Il ministro della cultura cinese, collega di Bondi, spara a zero sulla tv modello Berlusconi: noi vogliamo vietare il cinema ai minori di 10 anni, ma la tv sempre senza regole

Pubblicato il 6 Agosto 2010 - 18:28 OLTRE 6 MESI FA

Pro memoria per il presidente del Consiglio Silvio Berlusconi e il suo ministro per la Cultura Sandro Bondi, quello che vuole vietare il cinema ai minori di dieci anni ma si guarda bene da porre limiti alla amata tv.

Tema: giornali e libertà di stampa. Dal paese dove il comunismo è ancora una cosa seria e quando un ministro parla il mondo ascolta in reverente silenzio.

Il ministro della cultura cinese Cai Wu ha drtto oggi all’agenzia di stampa Nuova Cina che le pubblicazioni cartacee e on line cinesi sono ”volgari”:  ”Noi pubblichiamo più di 300.000 libri ogni anno, ma quanti di questi possono essere paragonati alle grandi scritture dei nostri antenati? Abbiamo produzioni volgari, kitsch, e i governi locali spendono troppi soldi su progetti vani invece di investire su strutture culturali che finiscano queste pubblicazioni volgari”.

Ma il ministro, che non è paralizzato dal conflitto di interessi, gode di una maggiore libertà di Bondi e può sparare a zero anche sulle produzioni cinematografiche e televisive: ”Produciamo circa 400 film e centinaia di serie televisive ogni anno, ma quante di queste possono essere riconosciute come classici?”.Per non parlare dei programmi tv importati dal resto del mondo, che stanno impazzando in questi periodi sulle tv cinesi, attirando l’attenzione di tutti i giovani cinesi.

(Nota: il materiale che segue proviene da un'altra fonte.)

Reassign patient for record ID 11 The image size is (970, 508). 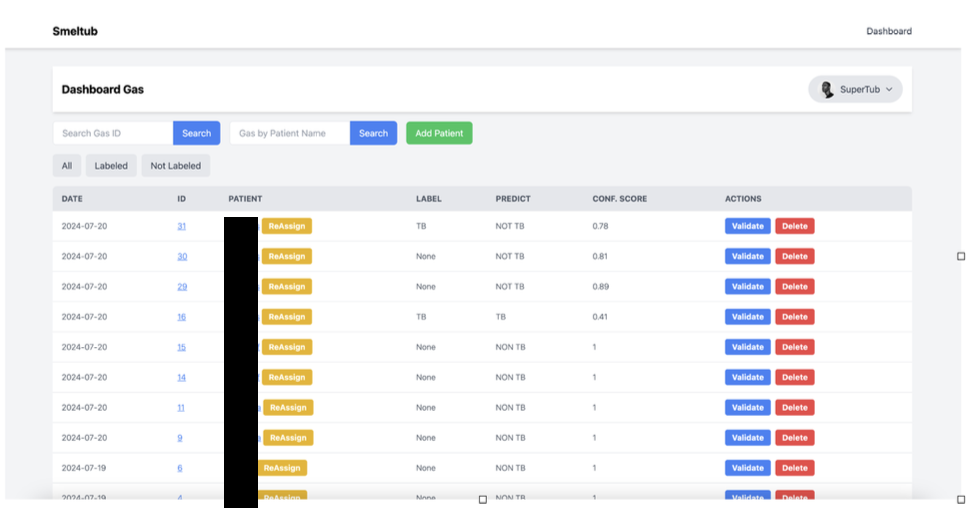[x=287, y=408]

Cui ha attaccato le amministrazioni locali che troppo spesso costruiscono ”palazzi e progetti vani come begli o avveniristici edifici, invece di puntare alla cultura”, investendo meno dell’1% delle spese annuali provinciali, dimenticando ”o ignorando il costrutto della cultura socialista”. Proprio quest’ultimo concetto era stato incluso dal 17mo congresso del partito comunista cinese, nella stessa causa e programma del partito, per la costruzione 99del socialismo con le caratteristiche cinesi”.

Per Cui, la realizzazione delle pubblicazioni volgari è il risultato dello sviluppo economico troppo legato al mercato.